Le nouveau système a été conçu pour éviter les confusions causées par des retards et annulations sur l’un ou l’autre des sites. La NASA reconnait elle-même que ce n’était pas du tout un succès : « Les navettes étaient toujours lancées hors service – STS-51B a été lancé trois mois après STS-51C – et certaines dénominations n'ont jamais été utilisées. Par exemple, bien qu'il y ait eu un STS-41G, il n'y a jamais eu de STS-41E ou STS-41F ».

L’Agence est finalement revenue en arrière en janvier 1986 après l’explosion tragique, au bout de quelques dizaines de secondes, de la mission STS-51L (navette spatiale Challenger). Lors du retour en vol en 1988 avec la navette Discovery, la mission portait le numéro STS-26 et, malgré son aspect « 2 x 13 », elle ne rencontra pas de souci majeur. Toujours est-il que STS-13 n’a officiellement jamais eu lieu.
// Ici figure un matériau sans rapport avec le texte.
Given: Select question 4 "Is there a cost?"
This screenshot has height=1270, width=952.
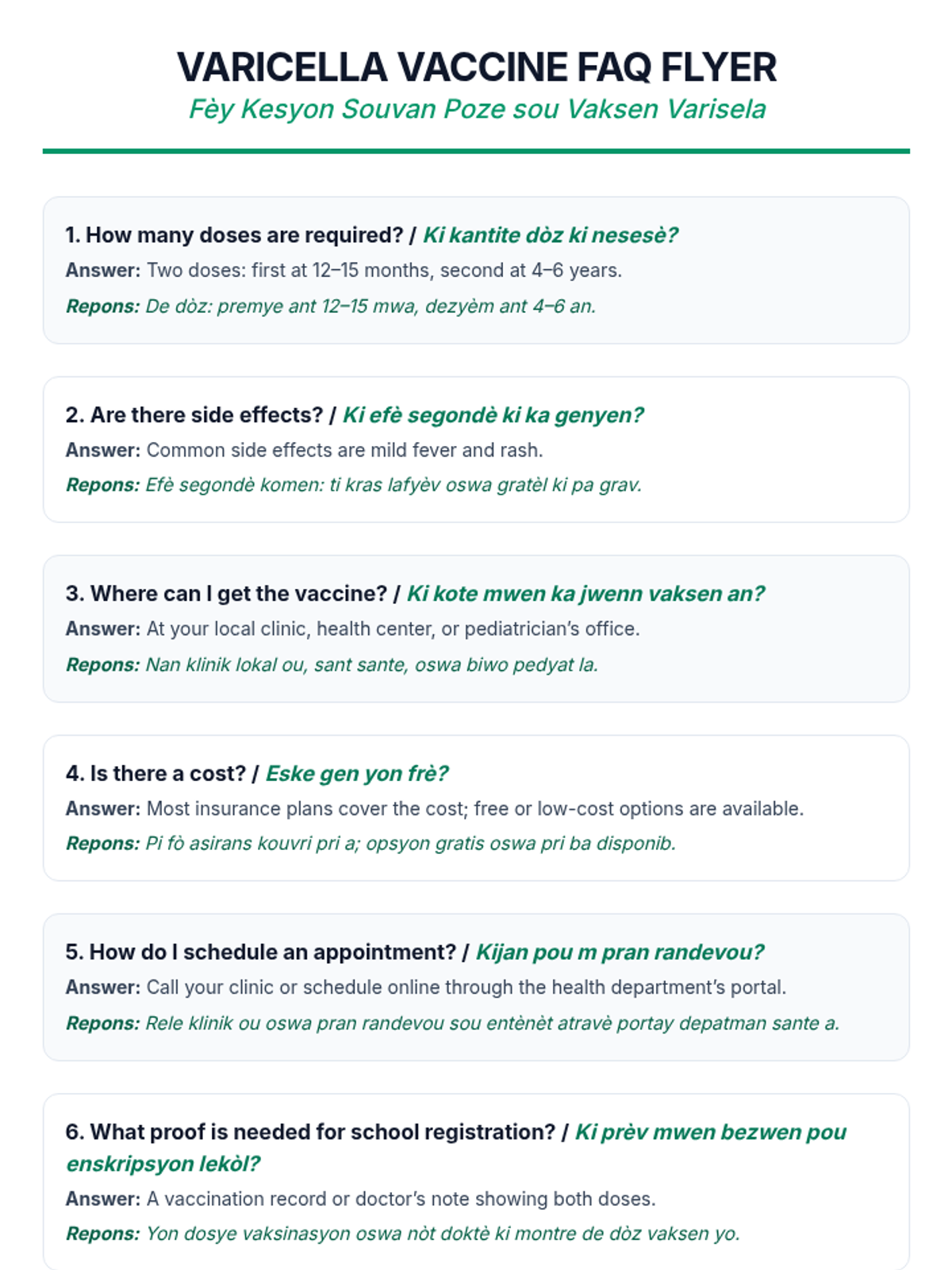Looking at the screenshot, I should (257, 773).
Les numéros se sont ensuite enchainés jusqu’à la dernière mission STS-135 en 2011. Cette nomenclature n’aura pas été épargnée par des numéros « trompeurs » : STS-94 a par exemple décollé deux ans avant STS-93, et ce n’est qu’un exemple parmi d’autres.
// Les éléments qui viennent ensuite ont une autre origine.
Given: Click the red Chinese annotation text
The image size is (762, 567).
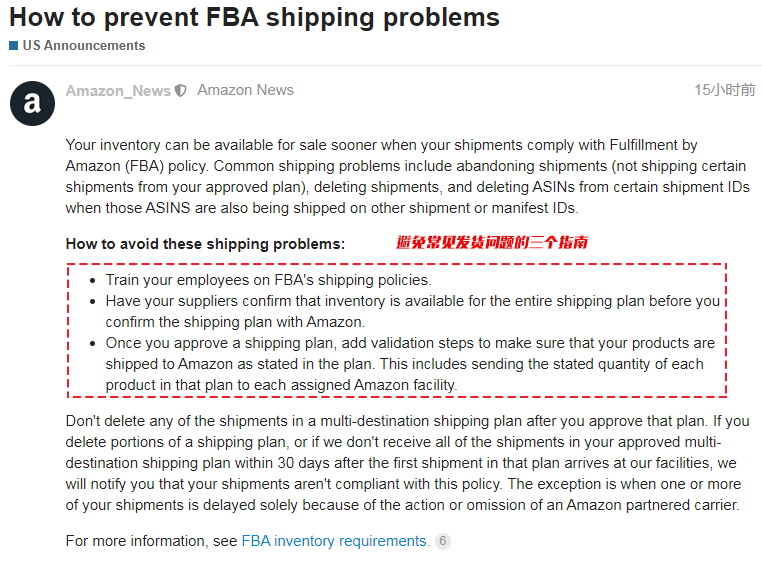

Bref, aucune des deux solutions n’a donné le résultat escompté. La NASA explique enfin avoir « envisagé à un moment donné de changer les désignations au fur et à mesure que l'ordre changeait, mais les responsables se sont vite rendu compte que cela aurait rendu trop confus les documents afférents aux missions ».
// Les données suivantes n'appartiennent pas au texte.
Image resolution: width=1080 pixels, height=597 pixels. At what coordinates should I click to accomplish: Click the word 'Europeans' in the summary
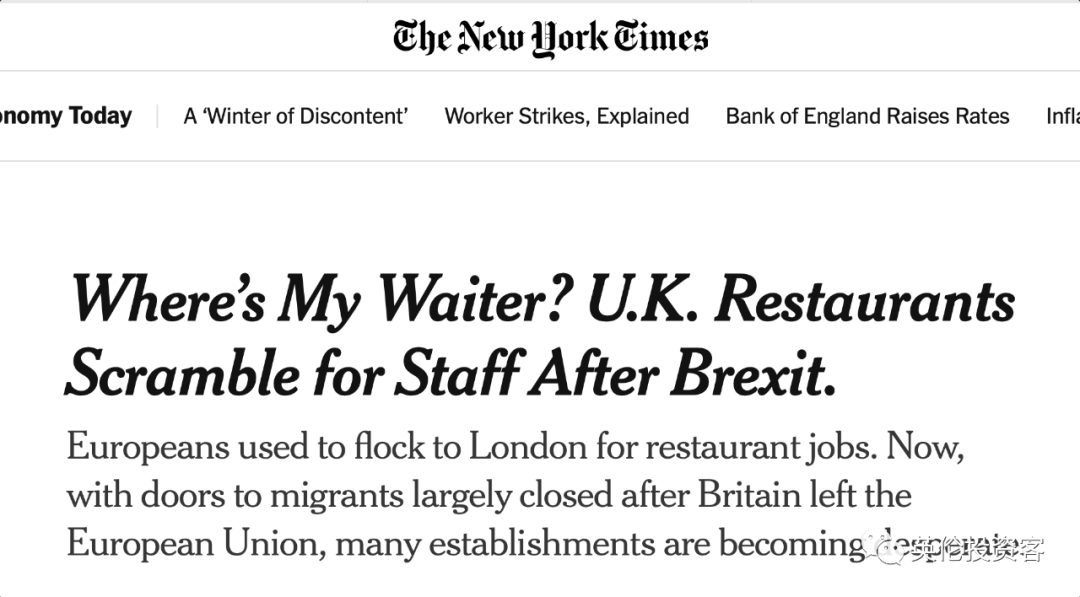point(148,448)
SpaceX semble n’avoir que faire de cette superstition, voire jouerait avec au contraire. La mission CRS-13 (Commercial Resupply Service pour la Station spatiale internationale) était ainsi la première pour le compte de la NASA avec un premier étage recyclé (qui est revenu se poser en douceur) et une capsule Dragon qui avait elle aussi déjà volé sur une précédente mission.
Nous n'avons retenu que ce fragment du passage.